For a few minutes, though, as I listen in rapture to the enticing sales spiel, I feel I too might want to be a part of the brave and Blairy world of gleaming families in brand-new houses. I'm sure I could if I gave in to a house like this. Just imagine
I have never owned a new car (the youngest is my current Jag, which is 10) and nothing like a new home (the youngest was built in 1860 in a late- flowering Italianate style). So naturally, I am awed by a home that has the smell of a new car and promises to run equally well. Yes, the windows are much smaller than in old, as opposed to new, traditional houses (something to do with insulation), and the plastic window frames are not quite like those of old-style historic houses (my 1715 sashes rattle in the wind and could never be described as air-tight). The swirly Artex ceilings are rather a whizz, but I'm not quite man enough for them, preferring my plaster plain. As for traditional deep-pile, wall-to-wall cream carpets, I know I would spill red wine or coffee on them as soon as look at them. No need to worry about soot, ash or scorch marks though; one of the best things about these new olde-worlde houses is that the chimneys are purely decorative. Nice.
An equally happy touch is the smart plastered finish given to the capacious garages. This is so you can adapt one of them into a playroom (kids!) or put in a workbench and get down to some serious DIY. Hubby could even take up a hobby, or build a model railway (men! just like boys, really).
It's no use, Shropshire. You're right. When it comes down to it, I don't understand you any more than you want me. I would prefer a timber shack on the edge of the wildest sea to this ersatz traditionalism, this centrally heated cocoon designed to shield sales-brochure families from an increasingly imperfect world.
My idiosyncrasies, however, don't mean a damn thing to Britain at large. Of those 4.4 million new homes, the vast majority will be variations on the theme of the Shropshire. They will be the Victorian semis of our day.
Of course they are not, despite the reassuring words of the material promoting them, in any way traditional. They are, beneath a veneer of Tudor beams and pseudo-Georgian details, as modern as a Ford Galaxy. They are rational, minutely costed structures on which a child's drawing of a home has been grafted. Not only are they not traditional, they are not particularly British. The vast new Hertfordshire estate I visited this week is based on north American city-edge prototypes. The sales blurb talks of villages, but St Michaels Mead and its many sibling estates have nothing in common with historic English villages. This makes sense: we have adopted American ways of living, from clothes to food, from the games we play to the words we say to the places we shop, and now the new traditional homes we are building.

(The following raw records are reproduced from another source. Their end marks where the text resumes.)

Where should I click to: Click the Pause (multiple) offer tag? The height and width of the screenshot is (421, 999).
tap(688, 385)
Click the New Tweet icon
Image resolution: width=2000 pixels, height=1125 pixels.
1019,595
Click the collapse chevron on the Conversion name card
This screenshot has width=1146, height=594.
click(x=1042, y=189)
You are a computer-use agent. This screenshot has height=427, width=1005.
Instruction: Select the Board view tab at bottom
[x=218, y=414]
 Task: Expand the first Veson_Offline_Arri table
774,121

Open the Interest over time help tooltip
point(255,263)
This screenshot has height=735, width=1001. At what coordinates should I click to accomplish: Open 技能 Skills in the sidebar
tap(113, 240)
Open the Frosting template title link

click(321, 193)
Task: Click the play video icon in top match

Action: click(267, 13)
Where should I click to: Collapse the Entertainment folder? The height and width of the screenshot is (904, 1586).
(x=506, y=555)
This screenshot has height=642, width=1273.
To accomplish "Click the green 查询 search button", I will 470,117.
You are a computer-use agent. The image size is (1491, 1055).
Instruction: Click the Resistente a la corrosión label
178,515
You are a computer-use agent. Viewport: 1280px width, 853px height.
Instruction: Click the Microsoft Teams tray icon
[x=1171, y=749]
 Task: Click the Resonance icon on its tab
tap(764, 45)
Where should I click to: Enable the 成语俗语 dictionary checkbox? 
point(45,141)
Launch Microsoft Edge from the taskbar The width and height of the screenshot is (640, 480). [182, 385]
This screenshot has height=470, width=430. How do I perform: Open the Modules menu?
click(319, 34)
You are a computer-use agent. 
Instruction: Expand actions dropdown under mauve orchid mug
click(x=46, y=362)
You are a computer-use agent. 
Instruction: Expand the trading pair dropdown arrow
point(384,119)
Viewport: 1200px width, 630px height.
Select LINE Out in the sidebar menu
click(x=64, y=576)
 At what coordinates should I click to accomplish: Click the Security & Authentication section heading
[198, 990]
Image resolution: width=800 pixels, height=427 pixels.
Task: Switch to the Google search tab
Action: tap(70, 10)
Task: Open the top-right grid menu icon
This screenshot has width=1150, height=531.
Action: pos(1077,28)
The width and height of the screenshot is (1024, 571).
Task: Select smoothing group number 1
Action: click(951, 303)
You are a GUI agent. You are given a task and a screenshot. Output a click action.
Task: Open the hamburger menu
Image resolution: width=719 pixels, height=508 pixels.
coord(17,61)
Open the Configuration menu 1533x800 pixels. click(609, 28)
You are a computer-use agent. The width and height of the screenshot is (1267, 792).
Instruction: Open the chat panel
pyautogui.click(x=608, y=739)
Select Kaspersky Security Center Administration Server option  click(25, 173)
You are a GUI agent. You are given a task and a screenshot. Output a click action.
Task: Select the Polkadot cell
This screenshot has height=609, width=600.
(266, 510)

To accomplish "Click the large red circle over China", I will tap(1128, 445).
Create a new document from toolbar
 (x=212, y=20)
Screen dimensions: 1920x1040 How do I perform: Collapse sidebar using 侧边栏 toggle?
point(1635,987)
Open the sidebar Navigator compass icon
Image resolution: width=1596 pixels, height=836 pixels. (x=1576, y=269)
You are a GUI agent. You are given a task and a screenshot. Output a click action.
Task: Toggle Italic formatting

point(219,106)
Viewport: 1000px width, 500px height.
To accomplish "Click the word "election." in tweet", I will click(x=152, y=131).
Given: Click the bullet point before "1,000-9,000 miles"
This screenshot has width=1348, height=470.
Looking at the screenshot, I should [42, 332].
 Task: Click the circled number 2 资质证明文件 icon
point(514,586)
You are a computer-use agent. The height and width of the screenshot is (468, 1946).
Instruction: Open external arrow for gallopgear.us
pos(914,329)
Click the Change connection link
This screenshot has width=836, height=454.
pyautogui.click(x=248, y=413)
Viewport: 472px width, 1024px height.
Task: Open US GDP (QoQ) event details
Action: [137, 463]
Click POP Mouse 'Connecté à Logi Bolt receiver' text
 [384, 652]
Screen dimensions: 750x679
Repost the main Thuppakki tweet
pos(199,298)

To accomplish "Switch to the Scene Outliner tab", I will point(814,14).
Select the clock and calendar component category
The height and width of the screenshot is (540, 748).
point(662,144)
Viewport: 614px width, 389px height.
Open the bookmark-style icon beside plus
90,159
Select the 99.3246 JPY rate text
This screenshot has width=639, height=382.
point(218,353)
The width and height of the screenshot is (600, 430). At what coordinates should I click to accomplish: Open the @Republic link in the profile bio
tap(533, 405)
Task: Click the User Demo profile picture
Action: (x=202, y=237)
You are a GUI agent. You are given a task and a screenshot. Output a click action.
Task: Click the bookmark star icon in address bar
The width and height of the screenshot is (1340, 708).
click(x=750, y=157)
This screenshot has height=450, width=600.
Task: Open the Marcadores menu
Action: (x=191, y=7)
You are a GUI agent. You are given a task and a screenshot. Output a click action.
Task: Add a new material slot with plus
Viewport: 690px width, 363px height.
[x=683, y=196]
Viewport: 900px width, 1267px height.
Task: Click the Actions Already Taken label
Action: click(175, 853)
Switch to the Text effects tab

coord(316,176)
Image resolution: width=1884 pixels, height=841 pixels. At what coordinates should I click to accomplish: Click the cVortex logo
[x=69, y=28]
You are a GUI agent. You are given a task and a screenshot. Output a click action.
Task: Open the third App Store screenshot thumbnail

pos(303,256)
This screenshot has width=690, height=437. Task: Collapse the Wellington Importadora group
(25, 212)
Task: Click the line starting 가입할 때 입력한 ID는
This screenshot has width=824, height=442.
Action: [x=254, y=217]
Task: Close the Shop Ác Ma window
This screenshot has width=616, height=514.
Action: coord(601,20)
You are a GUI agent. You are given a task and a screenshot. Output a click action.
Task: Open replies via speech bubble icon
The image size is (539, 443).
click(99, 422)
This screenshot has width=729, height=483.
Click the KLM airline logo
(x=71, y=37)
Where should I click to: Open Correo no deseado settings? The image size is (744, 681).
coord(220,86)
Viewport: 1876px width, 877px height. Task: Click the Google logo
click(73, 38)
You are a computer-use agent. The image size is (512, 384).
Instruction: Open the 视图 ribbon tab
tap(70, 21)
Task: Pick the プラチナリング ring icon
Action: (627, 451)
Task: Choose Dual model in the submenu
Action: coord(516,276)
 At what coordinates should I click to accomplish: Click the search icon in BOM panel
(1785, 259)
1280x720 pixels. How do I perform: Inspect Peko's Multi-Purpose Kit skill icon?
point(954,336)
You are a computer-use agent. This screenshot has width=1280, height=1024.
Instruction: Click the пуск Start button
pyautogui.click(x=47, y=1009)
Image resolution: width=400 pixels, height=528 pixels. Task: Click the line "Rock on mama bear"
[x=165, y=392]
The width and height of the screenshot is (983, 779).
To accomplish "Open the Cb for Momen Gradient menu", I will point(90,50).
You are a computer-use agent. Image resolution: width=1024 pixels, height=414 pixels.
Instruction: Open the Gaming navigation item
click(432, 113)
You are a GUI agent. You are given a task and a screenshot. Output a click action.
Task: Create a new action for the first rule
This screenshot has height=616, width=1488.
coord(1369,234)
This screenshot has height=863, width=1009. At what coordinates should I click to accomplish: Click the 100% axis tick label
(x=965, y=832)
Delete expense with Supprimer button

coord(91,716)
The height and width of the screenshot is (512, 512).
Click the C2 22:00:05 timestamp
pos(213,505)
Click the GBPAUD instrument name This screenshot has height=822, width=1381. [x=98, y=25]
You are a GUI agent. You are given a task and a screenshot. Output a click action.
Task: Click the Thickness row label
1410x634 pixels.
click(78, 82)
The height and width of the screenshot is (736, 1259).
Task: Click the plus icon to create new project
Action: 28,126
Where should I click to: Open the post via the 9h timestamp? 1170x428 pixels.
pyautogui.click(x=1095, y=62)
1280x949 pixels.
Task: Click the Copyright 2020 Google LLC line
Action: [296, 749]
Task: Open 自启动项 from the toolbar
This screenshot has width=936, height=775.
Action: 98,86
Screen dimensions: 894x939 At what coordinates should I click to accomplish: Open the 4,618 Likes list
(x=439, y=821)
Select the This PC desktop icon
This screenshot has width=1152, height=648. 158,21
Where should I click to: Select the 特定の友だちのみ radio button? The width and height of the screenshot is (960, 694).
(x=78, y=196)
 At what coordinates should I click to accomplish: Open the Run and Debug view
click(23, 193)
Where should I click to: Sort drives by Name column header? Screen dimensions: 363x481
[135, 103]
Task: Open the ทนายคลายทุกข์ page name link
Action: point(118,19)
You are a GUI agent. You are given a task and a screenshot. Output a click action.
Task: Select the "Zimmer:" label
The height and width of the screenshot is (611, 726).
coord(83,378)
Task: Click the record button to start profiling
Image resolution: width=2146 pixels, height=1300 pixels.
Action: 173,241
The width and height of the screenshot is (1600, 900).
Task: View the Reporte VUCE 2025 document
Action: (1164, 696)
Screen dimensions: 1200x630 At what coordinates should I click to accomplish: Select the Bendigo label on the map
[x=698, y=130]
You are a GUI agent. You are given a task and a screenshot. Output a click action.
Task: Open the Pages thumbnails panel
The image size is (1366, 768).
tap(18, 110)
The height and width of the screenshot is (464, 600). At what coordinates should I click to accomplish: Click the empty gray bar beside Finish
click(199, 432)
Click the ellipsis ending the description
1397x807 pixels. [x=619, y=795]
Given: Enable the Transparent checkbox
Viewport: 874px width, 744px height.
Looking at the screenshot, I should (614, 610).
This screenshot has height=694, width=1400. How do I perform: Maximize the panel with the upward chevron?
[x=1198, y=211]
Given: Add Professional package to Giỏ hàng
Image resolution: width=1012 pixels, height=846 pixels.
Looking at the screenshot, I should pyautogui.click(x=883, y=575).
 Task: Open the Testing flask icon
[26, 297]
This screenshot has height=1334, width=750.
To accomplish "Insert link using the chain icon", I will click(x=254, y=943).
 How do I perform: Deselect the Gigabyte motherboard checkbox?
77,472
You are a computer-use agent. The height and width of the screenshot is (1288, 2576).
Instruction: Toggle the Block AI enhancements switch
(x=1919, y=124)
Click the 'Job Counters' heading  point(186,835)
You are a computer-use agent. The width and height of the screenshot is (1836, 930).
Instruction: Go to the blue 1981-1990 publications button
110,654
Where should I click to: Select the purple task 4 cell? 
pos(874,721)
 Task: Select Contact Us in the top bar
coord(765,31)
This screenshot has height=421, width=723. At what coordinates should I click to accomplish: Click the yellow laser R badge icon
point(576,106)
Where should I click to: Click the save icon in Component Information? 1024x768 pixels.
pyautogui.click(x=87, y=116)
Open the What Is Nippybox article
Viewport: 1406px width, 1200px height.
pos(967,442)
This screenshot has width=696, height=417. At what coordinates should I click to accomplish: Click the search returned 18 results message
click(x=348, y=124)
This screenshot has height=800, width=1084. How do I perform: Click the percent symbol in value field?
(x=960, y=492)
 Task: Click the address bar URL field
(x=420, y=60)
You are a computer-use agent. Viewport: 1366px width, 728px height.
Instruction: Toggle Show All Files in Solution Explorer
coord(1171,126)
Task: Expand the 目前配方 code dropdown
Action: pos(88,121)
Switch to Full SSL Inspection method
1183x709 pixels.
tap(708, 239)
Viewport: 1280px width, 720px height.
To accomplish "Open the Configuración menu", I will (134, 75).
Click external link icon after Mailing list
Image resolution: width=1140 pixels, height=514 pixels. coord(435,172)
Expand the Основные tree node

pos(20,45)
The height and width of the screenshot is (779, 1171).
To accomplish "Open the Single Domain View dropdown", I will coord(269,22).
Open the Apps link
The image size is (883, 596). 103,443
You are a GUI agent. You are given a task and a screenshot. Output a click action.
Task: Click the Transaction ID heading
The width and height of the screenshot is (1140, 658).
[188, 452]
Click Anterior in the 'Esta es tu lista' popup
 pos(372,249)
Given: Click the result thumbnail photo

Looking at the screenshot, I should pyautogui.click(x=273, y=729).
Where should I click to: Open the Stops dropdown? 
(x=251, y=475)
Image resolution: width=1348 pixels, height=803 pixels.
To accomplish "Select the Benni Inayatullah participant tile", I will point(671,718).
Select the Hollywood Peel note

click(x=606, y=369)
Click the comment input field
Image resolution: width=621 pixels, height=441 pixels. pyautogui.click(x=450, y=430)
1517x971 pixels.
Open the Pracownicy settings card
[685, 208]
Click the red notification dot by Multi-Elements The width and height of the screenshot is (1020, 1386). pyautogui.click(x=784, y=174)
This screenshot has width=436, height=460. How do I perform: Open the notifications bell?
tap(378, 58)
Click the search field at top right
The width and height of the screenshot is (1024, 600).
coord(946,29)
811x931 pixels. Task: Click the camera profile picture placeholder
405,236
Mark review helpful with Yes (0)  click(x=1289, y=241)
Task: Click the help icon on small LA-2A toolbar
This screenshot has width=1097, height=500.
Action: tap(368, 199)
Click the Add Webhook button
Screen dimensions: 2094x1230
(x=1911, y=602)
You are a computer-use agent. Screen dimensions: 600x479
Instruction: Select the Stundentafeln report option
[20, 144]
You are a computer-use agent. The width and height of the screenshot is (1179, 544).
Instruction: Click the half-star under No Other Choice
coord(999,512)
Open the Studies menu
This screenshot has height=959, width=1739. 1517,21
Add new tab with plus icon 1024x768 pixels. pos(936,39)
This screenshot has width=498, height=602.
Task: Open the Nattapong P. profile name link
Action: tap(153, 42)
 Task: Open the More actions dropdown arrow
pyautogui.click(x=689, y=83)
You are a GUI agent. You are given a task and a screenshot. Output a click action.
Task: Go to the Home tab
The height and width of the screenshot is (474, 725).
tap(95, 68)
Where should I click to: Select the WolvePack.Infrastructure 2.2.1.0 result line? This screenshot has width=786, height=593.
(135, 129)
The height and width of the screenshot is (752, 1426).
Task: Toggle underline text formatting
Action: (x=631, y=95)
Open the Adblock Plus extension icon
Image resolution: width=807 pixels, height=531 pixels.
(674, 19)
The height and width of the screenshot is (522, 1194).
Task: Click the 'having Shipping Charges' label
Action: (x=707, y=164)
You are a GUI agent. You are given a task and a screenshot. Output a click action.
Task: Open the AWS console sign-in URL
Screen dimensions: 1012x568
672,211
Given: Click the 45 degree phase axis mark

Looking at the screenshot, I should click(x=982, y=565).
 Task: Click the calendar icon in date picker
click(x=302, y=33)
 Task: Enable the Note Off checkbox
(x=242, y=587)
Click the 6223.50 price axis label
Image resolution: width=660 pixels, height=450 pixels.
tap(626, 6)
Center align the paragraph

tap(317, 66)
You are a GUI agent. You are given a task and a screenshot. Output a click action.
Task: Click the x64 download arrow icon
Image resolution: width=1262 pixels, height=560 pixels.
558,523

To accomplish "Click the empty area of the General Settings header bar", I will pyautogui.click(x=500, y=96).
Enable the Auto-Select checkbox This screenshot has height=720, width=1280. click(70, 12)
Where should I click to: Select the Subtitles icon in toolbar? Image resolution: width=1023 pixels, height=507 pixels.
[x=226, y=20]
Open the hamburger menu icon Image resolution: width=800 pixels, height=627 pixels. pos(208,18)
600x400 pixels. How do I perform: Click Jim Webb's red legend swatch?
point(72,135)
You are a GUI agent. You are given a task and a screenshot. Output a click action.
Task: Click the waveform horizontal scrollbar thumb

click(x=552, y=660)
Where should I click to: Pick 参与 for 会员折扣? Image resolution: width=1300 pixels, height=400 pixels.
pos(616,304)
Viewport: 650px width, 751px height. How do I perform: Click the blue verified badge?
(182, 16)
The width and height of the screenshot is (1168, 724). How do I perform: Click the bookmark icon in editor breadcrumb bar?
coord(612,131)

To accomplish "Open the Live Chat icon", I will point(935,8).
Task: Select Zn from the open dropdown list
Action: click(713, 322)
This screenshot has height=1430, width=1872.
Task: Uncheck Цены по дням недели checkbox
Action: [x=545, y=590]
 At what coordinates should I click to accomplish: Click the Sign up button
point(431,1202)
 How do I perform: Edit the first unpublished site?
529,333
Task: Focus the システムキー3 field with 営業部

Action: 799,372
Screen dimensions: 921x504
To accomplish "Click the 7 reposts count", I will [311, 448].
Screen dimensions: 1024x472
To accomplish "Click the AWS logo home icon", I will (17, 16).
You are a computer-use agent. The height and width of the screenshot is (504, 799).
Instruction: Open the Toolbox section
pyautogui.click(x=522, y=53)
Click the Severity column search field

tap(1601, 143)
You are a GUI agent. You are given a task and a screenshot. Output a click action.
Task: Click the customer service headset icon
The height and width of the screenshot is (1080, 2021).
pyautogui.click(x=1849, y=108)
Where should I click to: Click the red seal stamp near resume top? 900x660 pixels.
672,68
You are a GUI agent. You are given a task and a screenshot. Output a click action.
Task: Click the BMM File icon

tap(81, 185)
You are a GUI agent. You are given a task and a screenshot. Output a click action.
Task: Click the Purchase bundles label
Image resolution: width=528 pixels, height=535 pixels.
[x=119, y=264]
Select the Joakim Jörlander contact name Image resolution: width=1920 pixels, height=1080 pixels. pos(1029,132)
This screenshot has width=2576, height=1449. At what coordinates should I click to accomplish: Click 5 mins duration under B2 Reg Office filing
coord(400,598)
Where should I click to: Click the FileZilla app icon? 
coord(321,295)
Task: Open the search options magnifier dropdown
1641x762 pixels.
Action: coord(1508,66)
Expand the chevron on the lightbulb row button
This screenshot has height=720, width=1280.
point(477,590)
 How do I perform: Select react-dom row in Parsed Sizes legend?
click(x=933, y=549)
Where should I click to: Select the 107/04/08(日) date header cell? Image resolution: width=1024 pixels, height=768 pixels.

There is no getting away from the fact that if we need (or is it want?) all these new homes, we will have to build on land that would otherwise be left green. It is very unlikely that a large percentage of these new homes will be built on "brownfield" sites on the fringe of twilight cities. Golden families (or the people who think they are) want greenery and space and cars and golf courses and safe schools and superstores. You can safely expect housebuilders to be steered away from the Green Belt where there is some room (redundant aerodromes, the grounds of former mental hospitals, land around edge-of-town retail centres), but the reality is that we can't have all the houses we want in the style we want ("new traditional") without gobbling up fields where birds once nested and poppies waved.
Those of us who question the wisdom of this relentless home-making in the old shires will always be a minority. Neither golden nor perfect, we should keep to our eccentric lairs in the city or huts by the sea-shore. Middle England might not be very English any more but it is on the rise, and, whether you like it or not, it will soon be spilling into the green fields of yore.